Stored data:

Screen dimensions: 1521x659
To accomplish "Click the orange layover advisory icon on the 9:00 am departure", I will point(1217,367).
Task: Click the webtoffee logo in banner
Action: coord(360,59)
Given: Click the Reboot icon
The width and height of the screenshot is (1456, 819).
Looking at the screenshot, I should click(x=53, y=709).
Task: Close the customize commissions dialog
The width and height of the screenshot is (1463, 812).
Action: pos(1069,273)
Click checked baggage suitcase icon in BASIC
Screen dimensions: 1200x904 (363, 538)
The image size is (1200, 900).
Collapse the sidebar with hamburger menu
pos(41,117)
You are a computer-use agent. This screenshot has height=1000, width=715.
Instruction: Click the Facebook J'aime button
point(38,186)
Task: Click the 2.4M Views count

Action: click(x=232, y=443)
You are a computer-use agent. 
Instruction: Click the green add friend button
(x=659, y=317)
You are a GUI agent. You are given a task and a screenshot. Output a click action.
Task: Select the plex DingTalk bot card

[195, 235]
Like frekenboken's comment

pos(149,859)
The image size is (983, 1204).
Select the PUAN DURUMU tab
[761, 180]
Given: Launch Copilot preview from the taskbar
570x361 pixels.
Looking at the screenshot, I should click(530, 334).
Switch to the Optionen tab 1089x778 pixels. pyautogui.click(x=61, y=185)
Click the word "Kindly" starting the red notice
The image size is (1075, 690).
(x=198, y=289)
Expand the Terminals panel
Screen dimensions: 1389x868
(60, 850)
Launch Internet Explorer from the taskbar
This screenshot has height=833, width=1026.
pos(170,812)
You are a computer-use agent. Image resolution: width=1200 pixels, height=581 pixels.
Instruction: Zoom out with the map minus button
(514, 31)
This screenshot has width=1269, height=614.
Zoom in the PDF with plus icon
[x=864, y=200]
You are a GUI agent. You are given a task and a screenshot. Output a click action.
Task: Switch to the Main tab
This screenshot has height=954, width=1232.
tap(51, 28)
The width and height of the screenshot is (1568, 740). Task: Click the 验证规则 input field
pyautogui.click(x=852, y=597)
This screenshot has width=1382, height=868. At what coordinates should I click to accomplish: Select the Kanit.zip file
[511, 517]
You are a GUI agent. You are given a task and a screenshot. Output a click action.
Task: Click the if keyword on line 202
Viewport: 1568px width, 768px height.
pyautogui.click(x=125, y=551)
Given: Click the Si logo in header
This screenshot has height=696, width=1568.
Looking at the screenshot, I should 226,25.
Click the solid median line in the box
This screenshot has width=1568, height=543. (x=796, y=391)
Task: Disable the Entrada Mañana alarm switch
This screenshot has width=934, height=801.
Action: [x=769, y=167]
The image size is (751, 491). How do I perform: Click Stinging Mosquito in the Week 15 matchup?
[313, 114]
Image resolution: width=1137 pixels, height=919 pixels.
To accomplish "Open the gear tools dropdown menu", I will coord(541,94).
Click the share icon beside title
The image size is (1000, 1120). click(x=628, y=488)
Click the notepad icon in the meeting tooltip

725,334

▶ [Task]:
Every line above from the line with "Screen dimensions: 1389x868" to the line with "Given: Click the Si logo in header", both included, must be reproduced exactly, and no other line may appear.

▶ [Solved problem]:
Screen dimensions: 1389x868
(60, 850)
Launch Internet Explorer from the taskbar
This screenshot has height=833, width=1026.
pos(170,812)
You are a computer-use agent. Image resolution: width=1200 pixels, height=581 pixels.
Instruction: Zoom out with the map minus button
(514, 31)
This screenshot has width=1269, height=614.
Zoom in the PDF with plus icon
[x=864, y=200]
You are a GUI agent. You are given a task and a screenshot. Output a click action.
Task: Switch to the Main tab
This screenshot has height=954, width=1232.
tap(51, 28)
The width and height of the screenshot is (1568, 740). Task: Click the 验证规则 input field
pyautogui.click(x=852, y=597)
This screenshot has width=1382, height=868. At what coordinates should I click to accomplish: Select the Kanit.zip file
[511, 517]
You are a GUI agent. You are given a task and a screenshot. Output a click action.
Task: Click the if keyword on line 202
Viewport: 1568px width, 768px height.
pyautogui.click(x=125, y=551)
Given: Click the Si logo in header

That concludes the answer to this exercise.